We were settled with coffees, lounging around.
"You fancy us as two lipstick lesbians, do you?" Ginger said in a hushed and seductive way.
"That's exactly how I see us, from time to time." I matched her breathlessly.
"Well, that would be fine with me, so long as your 'extra' features frequently!."
Time had come for a trip home – to face the family – because I knew I couldn't stay at Ginger's permanently. So, if there was to be time at home, it had to be on agreed terms. As I now knew what terms I could stay with Ginger.
I had to start somewhere.
"If your family is truly mixed-up, as it sounds, I can't imagine what reaction you'll get." Ginger said, not entirely helpfully. "And it'll depend on how you break the subject. And it'll depend on whether you want to be dressed at home, at all?" Which raised a question.
"Should I ever disclose this to my family?" I asked her. "Whadya think?"

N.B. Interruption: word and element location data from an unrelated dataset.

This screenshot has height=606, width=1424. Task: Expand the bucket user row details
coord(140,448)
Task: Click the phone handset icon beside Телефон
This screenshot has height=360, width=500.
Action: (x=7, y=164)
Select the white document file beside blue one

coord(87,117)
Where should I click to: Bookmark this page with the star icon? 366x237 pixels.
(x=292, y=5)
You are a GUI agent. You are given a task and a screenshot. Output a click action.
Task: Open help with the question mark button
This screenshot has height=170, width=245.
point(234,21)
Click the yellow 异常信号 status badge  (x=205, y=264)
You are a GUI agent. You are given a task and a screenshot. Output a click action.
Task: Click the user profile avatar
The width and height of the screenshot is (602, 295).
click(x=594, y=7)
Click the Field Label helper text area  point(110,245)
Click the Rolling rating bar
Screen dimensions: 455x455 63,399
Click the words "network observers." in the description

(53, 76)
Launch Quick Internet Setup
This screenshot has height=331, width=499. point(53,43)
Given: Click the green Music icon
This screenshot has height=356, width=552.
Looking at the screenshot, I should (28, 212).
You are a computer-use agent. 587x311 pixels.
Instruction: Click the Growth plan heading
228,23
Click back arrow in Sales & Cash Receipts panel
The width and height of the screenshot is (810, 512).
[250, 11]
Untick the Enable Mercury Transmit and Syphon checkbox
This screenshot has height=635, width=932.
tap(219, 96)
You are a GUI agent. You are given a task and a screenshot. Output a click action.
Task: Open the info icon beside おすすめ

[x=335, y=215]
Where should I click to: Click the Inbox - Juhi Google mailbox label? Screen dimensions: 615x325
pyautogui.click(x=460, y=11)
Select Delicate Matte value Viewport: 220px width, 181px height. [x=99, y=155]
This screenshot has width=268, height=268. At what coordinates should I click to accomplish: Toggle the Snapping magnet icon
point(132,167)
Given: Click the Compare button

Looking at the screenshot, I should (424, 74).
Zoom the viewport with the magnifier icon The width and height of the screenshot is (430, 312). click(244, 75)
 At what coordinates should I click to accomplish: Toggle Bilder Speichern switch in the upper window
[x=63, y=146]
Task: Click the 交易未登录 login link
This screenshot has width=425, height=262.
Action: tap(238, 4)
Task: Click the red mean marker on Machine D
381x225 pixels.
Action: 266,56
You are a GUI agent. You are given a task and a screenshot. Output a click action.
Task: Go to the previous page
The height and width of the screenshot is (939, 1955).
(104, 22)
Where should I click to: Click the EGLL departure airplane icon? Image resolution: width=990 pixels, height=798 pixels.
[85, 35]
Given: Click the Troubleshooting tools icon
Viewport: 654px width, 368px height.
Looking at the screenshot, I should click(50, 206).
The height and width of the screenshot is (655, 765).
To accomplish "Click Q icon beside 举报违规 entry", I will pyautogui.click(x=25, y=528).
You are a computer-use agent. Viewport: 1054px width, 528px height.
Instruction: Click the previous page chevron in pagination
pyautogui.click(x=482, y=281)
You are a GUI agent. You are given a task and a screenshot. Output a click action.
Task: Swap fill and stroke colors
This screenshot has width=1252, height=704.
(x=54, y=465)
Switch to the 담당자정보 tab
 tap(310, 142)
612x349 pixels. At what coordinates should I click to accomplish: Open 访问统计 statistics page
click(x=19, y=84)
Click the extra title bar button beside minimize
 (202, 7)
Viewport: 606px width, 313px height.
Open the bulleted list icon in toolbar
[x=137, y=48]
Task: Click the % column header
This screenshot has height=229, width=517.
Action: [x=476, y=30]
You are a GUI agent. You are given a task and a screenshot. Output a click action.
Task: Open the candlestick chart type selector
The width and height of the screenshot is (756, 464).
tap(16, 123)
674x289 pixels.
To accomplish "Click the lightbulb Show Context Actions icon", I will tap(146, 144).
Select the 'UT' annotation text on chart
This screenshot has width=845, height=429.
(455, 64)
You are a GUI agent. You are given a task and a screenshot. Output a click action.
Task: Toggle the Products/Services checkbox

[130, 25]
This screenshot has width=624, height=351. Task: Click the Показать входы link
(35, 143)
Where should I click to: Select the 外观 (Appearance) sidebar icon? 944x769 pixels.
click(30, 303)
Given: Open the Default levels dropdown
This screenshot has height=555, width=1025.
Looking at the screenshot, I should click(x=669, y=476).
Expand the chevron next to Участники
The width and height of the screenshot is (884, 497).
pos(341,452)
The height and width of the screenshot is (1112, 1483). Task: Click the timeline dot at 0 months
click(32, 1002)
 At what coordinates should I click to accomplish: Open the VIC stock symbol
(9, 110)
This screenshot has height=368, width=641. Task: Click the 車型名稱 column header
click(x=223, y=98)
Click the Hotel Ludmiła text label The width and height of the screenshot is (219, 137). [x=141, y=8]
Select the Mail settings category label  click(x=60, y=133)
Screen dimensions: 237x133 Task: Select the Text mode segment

"Will you be comfortable doing so? Will you be comfortable carrying on with the secret you have? What will you say about having a girlfriend like me?" She didn't help. I didn't need questions. I needed an opinion. "……………What would you do?" I asked.
"What would I do if I was dressing as a boy and having sex with a guy???" She looked incredulous. "I think I'd say nothing…..!!!!" She exclaimed. "… though now you come to mention it…………If I dressed as a guy, and dated you dressed as a girl, that would make more sense!" She said, I think, half joking……..
"You're just too pretty." I retorted. And we kissed longingly.
Time had come for a change of dress. Socks, not stockings. So, no suspender belt. But definitely the sexiest panties I could find! On with the shirt and chinos, the trainers and the 'sloppy-Joe' top. Nothing could be done about the hair colour (or the extensions) – the ponytail would have to do.
"How about a little retail therapy before you go to your parents' house?" Ginger asked. "I can bring what you choose back here." Joy! The basis for life together taking shape!